William Parker Quartet. Photo by Dan Bergsagel

There was no extended chat from the concert hosts at Green-Wood Cemetery to introduce this concert, just a cursory introduction to the William Parker Quartet. For some musicians this might be seen as a slight, but in his home town of New York City, this is testament to Parker’s standing in the improvisational scene: the usual hyperbole is unnecessary. 

There was no chat from the quartet, either. Parker begins with the textured, birdlike whistles of an overtone flute, accompanied by Cooper-Moore striking a yard-long mouth bow. This is ethereal music for cemeteries, for playing outside, for mixing with the sounds of wildlife. The atmosphere grows urgent as DoYeon Kim strikes a gong, and then spiritual as she sings, developing into almost anguished tones.

Throughout the set, instruments shift, and the opening array of woodwind and percussion switches to a more string-focused ensemble – Parker now with his double bass, Cooper-Moore a large horizontal harp with a triangular resonator, and Kim a gayageum plucked zither. On bass, Parker settles into a groove with Hamid Drake beating with brushes. Here, Parker fills so much space with unhurried seemingly-simple lines. The two harps, flanking the rhythm section pluck sharp chords or strum with both hands creating rolling washes. The music morphs, individual moments merging into one another as Cooper-Moore pulls out instrument after home-made instrument – a bamboo piccolo, an ocarina, a lap xylophone – and Kim hitting an unexpected bluesy solo on her wide ranging zither. The eclectic set closes with Parker on a Kora-esque instrument, charmingly singing a rhyme Don Cherry wrote for his son Eagle-Eye in the 1970s, about pies in the sky and crusts made of clouds.

The music finishes, and there is hardly a moment for applause before the audience finds itself immediately immersed in a sort of Storytime with William and Friends. Without the support of microphones and with the wind occasionally whipping away their words, the crowd find themselves leaning in for an intimate moment as the band speak. Parker introduces his instruments and praises his band, who he clearly values deeply. He is full of reminisces about band members past and present, as well as practical descriptions of the array of instruments he has played – thankfully revealing that the unusually natural-wood bass clarinet that he played through a hose is a traditional Slovak instrument, the Fujara. Drake explains that he only played with Kim for the first time the previous evening, but now considers the Heart Trio – normally formed of Parker, Cooper-Moore and himself – to be a Heart Quartet. The space overflows with warmth.

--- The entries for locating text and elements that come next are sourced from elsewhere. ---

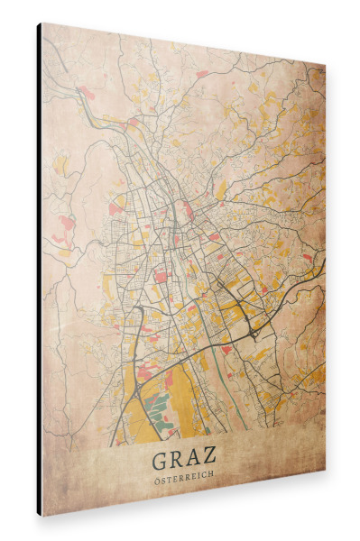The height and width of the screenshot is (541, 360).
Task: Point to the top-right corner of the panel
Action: pyautogui.click(x=325, y=66)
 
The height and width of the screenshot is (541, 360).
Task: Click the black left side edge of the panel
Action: pyautogui.click(x=39, y=270)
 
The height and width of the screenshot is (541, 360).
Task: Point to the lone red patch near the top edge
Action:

However, it is Cooper-Moore who steals the show with his humour and tales of how he acquired his homemade instruments – from his broken garden hoe handle harp, to the xylophone borne from a bundle of wood found in the trash on the corner of Canal and Green St in Manhattan in 1973. It is this Bundle of Wood which brought me the highlight of the concert, as Cooper-Moore proceeds to introduce and perform Emancipation, a solo piece beaten out with a resonant, hollow, heavily damped air on this instrument formed of scrap, where each bar represents a friend. Emancipation is busy, layered, joyous, exhausting, and concise, all at once.

The whole event was concise, and captured a sense of fleeting change. This quartet is new, and may be short-lived in this format. We sit in the dark outside with the warm glow of battery candles on the last day of summer, and the first day in months that anyone has worn more than one layer in Brooklyn after a sticky summer. We are outside as, while billed as a Concert in the Catacombs, the resting dead clearly demanded to be left in peace and we didn’t make it inside (there appears to have been a snafu with a key). Instead, we were set up outside the front doors, with the wind, rustling leaves, chirping insects. The slight downside to this was the very regular planes shuttling directly overhead on the flight path into La Guardia airport in Queens. Luckily, Parker – as the improvisational king – was able to still create a sense of space and musical enclosure outside in an all-acoustic set up and overcome any interference.

The concert by the entrance to the Catacombs, built in the 1850s.